And they lived happily ever after.
Who would have ever thought that six harmless words could lead to so much disappointment? How many stories and fairy tales end with this phrase? Each time we hear it, it promises that two lovers — after rising above many hardships and ordeals — have finally merged their hearts as one and will ride off into the sunset together to live forever in the splendor of love's eternal bliss.
Many of us may be desperately hoping to be rescued from our insecurities. We long for a relationship that will redeem us, so that we will live (how else?) happily ever after. It can be hard to give up the idea that a relationship will save us from our solitary struggles.
Many of us may also believe that when we enter into a committed partnership, that's the end of the story. Whatever we might be looking for — security, fulfillment, acceptance, unconditional love, support, friendship, intimacy, sex, or any number of other experiences — this valuable thing will be ours forever, we believe, now that we are sharing a life together with this other person. It's no wonder that when the honeymoon ends, as sooner or later it inevitably does, we experience a letdown. Perhaps we even feel real doubt about having chosen the "right" partner.
Most of us believe that marriage will enhance the quality of our lives. Otherwise, why bother? And if it doesn't add what we expect it to, or if it adds something that we don't want it to, we may think one of three things:
1. We're not the "marrying type."

(Element and text location data)
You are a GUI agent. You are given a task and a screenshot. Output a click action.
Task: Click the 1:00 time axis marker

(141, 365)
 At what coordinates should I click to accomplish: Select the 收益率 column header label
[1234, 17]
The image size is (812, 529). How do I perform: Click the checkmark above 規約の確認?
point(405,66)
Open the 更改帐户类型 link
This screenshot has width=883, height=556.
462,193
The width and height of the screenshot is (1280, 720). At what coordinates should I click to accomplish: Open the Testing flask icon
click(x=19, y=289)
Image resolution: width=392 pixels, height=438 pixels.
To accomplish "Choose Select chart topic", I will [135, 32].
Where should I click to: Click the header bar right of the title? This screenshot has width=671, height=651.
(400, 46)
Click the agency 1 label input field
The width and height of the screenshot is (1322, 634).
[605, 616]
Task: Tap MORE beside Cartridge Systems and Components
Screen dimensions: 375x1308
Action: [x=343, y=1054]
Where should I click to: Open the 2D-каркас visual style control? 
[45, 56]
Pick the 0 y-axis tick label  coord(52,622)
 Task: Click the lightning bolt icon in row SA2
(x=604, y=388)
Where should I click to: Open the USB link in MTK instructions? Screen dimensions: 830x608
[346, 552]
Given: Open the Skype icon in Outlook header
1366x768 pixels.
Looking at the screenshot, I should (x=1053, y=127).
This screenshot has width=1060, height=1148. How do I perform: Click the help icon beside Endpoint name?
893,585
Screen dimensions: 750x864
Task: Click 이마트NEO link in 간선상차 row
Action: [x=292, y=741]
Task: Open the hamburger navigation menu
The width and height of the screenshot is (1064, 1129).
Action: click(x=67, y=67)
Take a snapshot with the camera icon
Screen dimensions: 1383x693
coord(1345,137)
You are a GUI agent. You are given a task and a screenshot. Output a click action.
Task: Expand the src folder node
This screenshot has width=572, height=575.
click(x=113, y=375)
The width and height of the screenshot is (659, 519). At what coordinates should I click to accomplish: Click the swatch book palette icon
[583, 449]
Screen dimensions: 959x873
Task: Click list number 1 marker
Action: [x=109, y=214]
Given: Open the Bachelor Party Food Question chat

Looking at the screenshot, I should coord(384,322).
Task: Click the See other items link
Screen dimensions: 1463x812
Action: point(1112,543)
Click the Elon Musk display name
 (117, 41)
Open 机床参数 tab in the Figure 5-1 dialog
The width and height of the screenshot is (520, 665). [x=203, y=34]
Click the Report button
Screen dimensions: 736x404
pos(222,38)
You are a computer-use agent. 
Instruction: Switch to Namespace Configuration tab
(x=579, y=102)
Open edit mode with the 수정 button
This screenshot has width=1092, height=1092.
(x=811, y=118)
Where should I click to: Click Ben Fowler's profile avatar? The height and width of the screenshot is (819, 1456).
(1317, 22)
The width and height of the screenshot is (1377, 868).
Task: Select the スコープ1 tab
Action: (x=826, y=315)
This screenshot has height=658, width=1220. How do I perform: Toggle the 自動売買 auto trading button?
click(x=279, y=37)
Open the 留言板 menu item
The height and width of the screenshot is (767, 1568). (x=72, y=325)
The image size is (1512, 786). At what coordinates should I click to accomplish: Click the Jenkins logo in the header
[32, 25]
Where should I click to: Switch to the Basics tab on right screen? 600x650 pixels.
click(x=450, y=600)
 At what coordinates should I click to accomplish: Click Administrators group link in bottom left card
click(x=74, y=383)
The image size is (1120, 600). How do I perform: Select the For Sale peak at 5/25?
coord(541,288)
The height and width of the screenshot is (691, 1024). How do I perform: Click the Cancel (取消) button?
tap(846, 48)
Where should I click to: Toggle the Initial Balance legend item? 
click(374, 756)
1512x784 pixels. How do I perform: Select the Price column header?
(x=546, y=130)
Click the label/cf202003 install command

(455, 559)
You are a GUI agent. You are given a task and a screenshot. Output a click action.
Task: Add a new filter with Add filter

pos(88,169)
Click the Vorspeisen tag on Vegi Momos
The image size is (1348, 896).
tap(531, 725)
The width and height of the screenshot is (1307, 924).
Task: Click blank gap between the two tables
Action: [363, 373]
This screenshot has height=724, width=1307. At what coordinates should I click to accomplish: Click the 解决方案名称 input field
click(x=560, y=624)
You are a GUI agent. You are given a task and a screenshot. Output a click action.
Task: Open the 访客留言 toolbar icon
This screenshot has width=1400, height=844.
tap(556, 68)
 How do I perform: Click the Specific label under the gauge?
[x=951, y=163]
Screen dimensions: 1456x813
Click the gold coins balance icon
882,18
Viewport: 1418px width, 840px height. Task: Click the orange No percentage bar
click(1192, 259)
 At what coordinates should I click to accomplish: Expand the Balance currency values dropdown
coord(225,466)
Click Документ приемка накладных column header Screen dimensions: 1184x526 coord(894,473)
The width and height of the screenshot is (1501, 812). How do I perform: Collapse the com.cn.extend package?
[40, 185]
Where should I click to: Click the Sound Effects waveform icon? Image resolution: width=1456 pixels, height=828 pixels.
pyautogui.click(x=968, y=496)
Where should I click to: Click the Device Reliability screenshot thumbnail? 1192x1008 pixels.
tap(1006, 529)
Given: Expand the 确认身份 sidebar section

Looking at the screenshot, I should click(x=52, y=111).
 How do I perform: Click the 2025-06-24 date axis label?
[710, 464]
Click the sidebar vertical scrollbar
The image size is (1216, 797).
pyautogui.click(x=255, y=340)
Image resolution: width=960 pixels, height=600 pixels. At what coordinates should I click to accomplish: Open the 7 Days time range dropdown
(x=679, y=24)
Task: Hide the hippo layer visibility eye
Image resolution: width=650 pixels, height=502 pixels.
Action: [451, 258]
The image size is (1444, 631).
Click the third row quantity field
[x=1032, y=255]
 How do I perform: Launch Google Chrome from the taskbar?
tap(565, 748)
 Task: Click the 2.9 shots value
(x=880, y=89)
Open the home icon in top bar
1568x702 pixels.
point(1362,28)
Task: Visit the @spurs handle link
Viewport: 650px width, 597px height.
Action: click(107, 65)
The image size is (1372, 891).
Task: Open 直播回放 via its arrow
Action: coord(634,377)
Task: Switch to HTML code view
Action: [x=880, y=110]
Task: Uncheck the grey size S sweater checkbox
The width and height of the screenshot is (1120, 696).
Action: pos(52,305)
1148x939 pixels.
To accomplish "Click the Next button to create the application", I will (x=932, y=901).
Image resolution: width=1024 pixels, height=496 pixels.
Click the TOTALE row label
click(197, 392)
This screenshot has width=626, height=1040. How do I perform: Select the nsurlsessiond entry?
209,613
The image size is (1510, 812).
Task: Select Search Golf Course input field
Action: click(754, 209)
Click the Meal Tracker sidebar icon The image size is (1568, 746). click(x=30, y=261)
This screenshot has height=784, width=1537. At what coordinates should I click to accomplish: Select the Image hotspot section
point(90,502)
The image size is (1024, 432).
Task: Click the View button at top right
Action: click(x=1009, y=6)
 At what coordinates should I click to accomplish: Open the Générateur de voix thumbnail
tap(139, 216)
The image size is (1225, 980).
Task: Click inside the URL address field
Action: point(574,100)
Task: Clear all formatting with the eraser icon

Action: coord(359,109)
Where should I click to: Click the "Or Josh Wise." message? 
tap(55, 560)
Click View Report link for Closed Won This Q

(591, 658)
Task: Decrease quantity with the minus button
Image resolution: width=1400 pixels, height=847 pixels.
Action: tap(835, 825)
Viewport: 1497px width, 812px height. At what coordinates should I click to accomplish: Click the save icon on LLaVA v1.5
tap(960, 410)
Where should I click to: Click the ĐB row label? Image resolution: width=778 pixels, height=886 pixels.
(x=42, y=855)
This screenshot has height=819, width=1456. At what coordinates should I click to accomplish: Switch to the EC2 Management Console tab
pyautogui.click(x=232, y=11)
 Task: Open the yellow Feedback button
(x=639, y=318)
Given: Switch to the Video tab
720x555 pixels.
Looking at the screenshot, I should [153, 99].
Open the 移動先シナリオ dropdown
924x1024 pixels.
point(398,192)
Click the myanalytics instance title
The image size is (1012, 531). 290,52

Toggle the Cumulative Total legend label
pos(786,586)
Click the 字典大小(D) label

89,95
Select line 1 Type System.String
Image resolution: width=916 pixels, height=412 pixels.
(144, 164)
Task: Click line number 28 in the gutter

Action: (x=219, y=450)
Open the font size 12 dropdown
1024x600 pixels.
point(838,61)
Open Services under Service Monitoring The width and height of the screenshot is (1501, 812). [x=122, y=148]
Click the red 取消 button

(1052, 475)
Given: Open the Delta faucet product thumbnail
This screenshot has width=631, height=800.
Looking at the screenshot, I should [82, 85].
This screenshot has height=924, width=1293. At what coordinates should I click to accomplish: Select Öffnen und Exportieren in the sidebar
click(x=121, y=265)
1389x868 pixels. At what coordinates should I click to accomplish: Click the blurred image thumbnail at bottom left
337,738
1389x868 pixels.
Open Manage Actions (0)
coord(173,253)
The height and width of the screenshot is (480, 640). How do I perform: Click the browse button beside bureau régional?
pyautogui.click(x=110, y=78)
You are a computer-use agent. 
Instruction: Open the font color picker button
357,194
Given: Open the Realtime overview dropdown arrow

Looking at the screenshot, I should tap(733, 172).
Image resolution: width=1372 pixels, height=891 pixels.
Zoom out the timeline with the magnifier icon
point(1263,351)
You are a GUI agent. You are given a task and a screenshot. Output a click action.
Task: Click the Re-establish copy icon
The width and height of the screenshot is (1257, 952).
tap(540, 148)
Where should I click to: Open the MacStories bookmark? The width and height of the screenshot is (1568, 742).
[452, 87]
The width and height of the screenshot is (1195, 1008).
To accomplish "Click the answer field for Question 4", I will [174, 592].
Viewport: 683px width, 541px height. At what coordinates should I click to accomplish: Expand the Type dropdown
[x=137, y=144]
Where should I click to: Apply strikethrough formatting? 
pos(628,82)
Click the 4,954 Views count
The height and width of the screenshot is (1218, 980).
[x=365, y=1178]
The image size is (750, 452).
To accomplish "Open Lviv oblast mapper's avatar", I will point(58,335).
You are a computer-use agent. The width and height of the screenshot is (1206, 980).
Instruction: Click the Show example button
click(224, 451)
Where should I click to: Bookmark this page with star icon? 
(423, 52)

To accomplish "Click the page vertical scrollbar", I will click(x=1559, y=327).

**WHAT TO DO:** Please answer from the passage on marriage: what does it say we experience when the honeymoon ends? This data was drawn from a separate source.

**TASK RESULT:** A letdown.